It just seems to understand. This is useful, and deeply impressive, but it's not the same thing.
ChatGPT clearly needs reinforcement to know its limits the way humans are constantly reinforced from childhood that making confident claims about things we don't actually know well is often going to have negative consequences, but until we've seen the result of doing that, I don't think we have any foundation to say anything about whether ChatGPT's current willingness to make up answers means it's level of understanding is in any way fundamentally different from that of humans or not.
- In my most recent tests, it will tell you when the data you've provided doesn't match the task (instead of inventing an answer out of thin air).
- It will also add (unprompted) comments/notes before or after the result to disclaim a plausible reason why certain choices have been made or the answer isn't complete.
You have to take into account that not everyone wants the model to not hallucinate. There is a lot of competing pressure:
- Some people would like the model to say "As an AI model trained by OpenAI, I am not qualified to provide an answer because this data is not part of my training set" or something similar, because they want it to only talk when it's sure of the data. (I personally think this use case - using LLMs as search engines/databases of truth - is deeply flawed and not what LLMs are for ; but for a large enough GPT-n, it would work perfectly fine. There is a model size where the model would indeed contain the entire uncompressed Internet, after all)
- Some people want the model to never give such a denial, and always provide an answer in the require format, even if it requires the model to "bullshit" or improvise a bit. An example is, if that as a business user I provide the model with a blog article and ask for metadata in a JSON structure, I want the model to NEVER return "As an AI model..." and ALWAYS return valid JSON, even if the metadata is somewhat shaky or faulty. Most apps are more tolerant to BS than they are to empty/invalid responses. That's the whole reason behind all of those "don't reply out of character/say you are an AI" prompts you see floating around (which, in my experience, are completely useless and do not affect the result one bit)

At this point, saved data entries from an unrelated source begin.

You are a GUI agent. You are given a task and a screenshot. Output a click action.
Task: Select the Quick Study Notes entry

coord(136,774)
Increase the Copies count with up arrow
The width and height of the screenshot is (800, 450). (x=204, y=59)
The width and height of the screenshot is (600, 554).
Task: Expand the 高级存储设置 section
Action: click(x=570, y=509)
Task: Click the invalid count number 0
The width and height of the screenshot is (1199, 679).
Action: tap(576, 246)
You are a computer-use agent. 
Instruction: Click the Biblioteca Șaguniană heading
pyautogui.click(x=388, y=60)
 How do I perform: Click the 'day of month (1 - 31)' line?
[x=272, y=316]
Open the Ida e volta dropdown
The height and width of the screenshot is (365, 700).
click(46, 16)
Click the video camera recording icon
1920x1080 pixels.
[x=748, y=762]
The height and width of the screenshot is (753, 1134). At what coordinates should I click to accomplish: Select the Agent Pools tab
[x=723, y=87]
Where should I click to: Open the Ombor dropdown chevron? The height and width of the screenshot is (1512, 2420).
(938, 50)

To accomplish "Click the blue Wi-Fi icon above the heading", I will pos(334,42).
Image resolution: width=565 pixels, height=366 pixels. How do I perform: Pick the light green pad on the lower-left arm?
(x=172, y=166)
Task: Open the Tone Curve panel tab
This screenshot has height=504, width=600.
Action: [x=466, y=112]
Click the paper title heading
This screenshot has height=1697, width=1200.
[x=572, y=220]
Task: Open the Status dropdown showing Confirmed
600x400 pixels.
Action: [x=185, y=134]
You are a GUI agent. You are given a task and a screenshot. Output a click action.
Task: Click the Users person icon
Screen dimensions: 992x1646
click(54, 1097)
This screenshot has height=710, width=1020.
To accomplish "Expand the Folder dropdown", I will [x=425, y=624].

So the reinforcement is constantly going in those opposite directions.
With respect to the competing draws here, I'm not sure they necessarily compete that much. E.g. being able to ask it to speculate but explain justifications or being able to provide a best guess or being able to ask it to just be as creative as it wants, would be sufficient. Alternatively one that knows how to embed indication of what it knows to be true vs. what is speculation or pure fiction. Of course we can "just" also train different models with different levels of / types of reinforced limits. Having both a "anything goes" model and a constrained version that knows what it does know might both be useful for different things.
Those people are reasoning, however rightly or wrongly, based on that wrong information. LLMs are not.
Claiming we can tell that there's a distinction that merits saying people are reasoning and LLMs are not, is "hallucination" to me. It's making a claim there is insufficient evidence to make a reasoned statement about.
EDIT: Ironically, on feeding ChatGPT (w/GPT4) my comment and your reply and asking it to "compose a reply on behalf of 'vidarh'" it produced a reply that was far more willing to accept your claim that there is a fundamental difference (while otherwise giving a reasonable reaffirmation of my argument that reinforcement of the boundaries of its knowledge would reduce its "hallucinations")
there is a qualitative difference: humans may be wrong about facts because they think they are true, ChatGPT is wrong because it does not know what anything means. You cannot fix that, because it's just the way LLMs work.
For example, if asked about a URL for something, a human may remember it wrongly, but will in general say "I don't know, let me check", while ChatGPT will just spew something.
If only that were universally true!
Edit: and I also don't see why it has to be so black-and-white. IMHO there is no problem with saying it understands certain things, and doesn't understand other things. We are talking about general intelligence, not god-like omniscience.
Does stockfish "understand" chess, or does it just "seem to understand" chess ?
For all practical purposes and intent, this doesn't make much difference.
But in AGI, G is the important bit, and neither Stockfish nor ChatGPT have demonstrated general understanding of the world.